Stored records:
------------
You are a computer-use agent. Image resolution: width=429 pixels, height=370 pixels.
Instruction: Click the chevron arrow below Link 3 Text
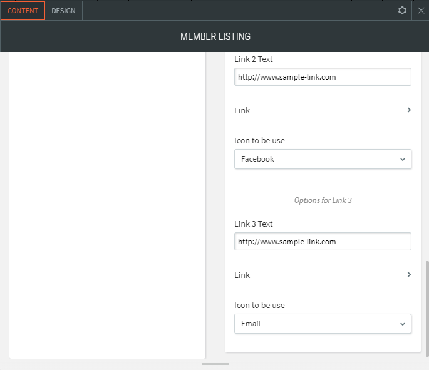409,275
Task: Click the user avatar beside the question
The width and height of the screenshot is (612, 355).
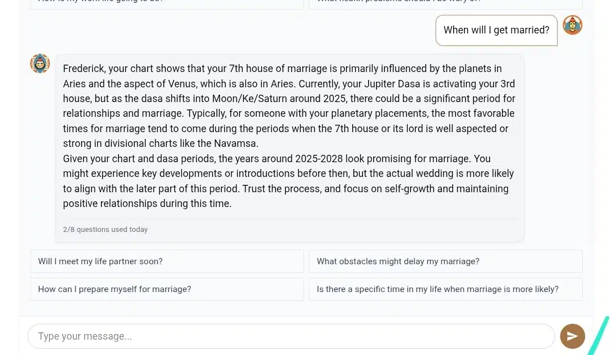Action: (x=572, y=26)
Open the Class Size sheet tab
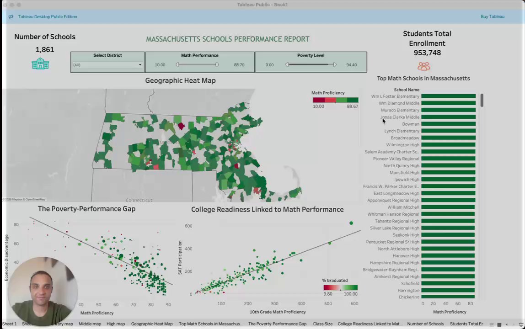 coord(323,324)
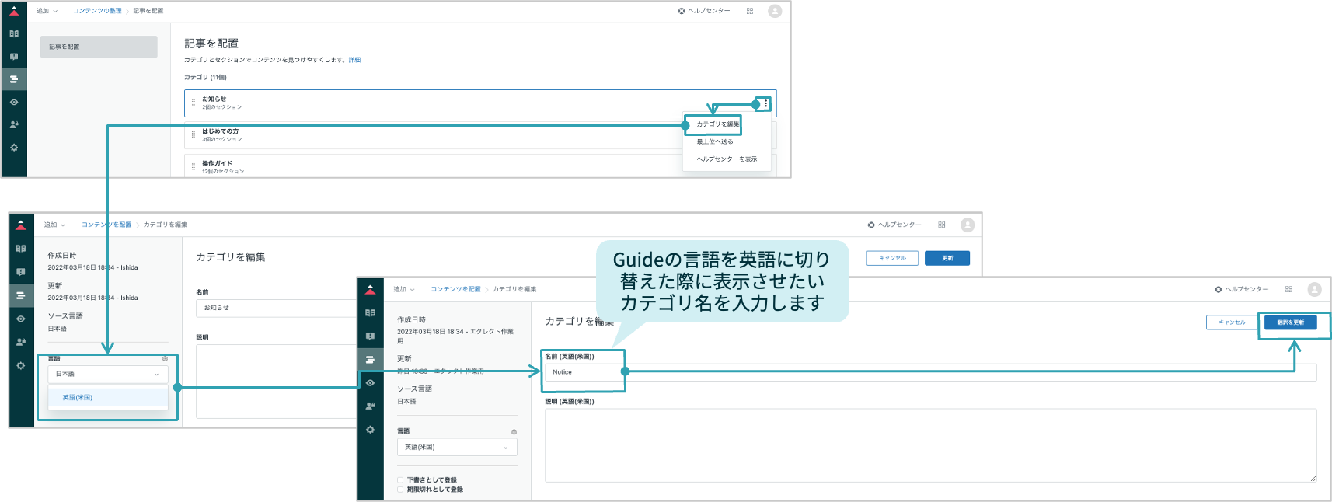Click the settings gear in the top window sidebar

14,147
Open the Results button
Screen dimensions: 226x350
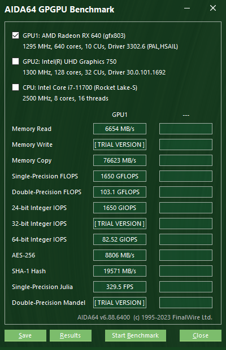tap(71, 335)
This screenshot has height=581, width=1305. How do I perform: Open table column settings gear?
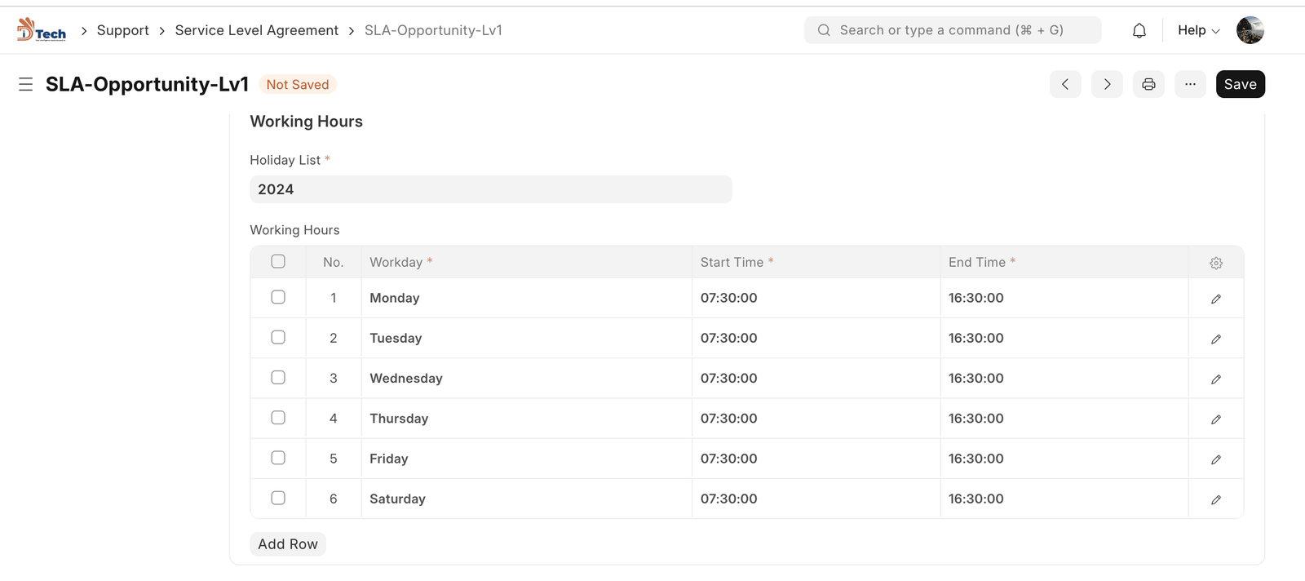coord(1215,263)
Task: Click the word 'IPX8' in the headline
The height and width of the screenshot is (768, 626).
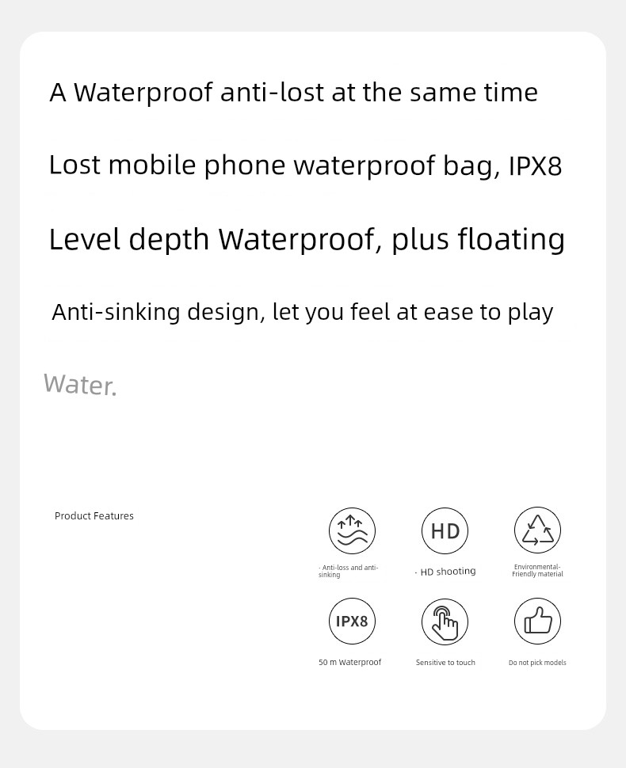Action: point(536,165)
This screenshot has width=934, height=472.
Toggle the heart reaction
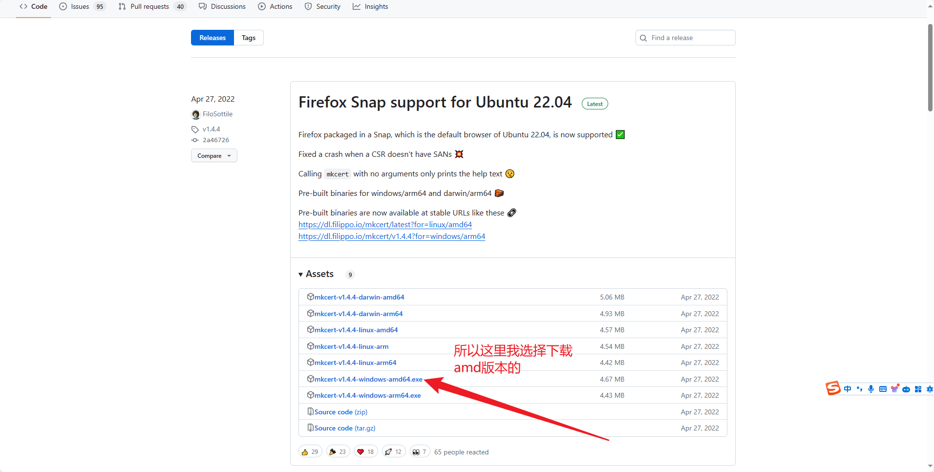coord(365,452)
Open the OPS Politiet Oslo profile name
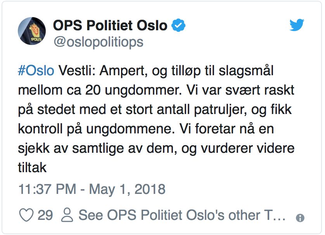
------------
**EXERCISE INSTRUCTIONS:** Pull from the data each line where the string "Task" turns up.

**ANSWER BOX:**
Task: Click the user avatar beside the question
Task: Click the word 'IPX8' in the headline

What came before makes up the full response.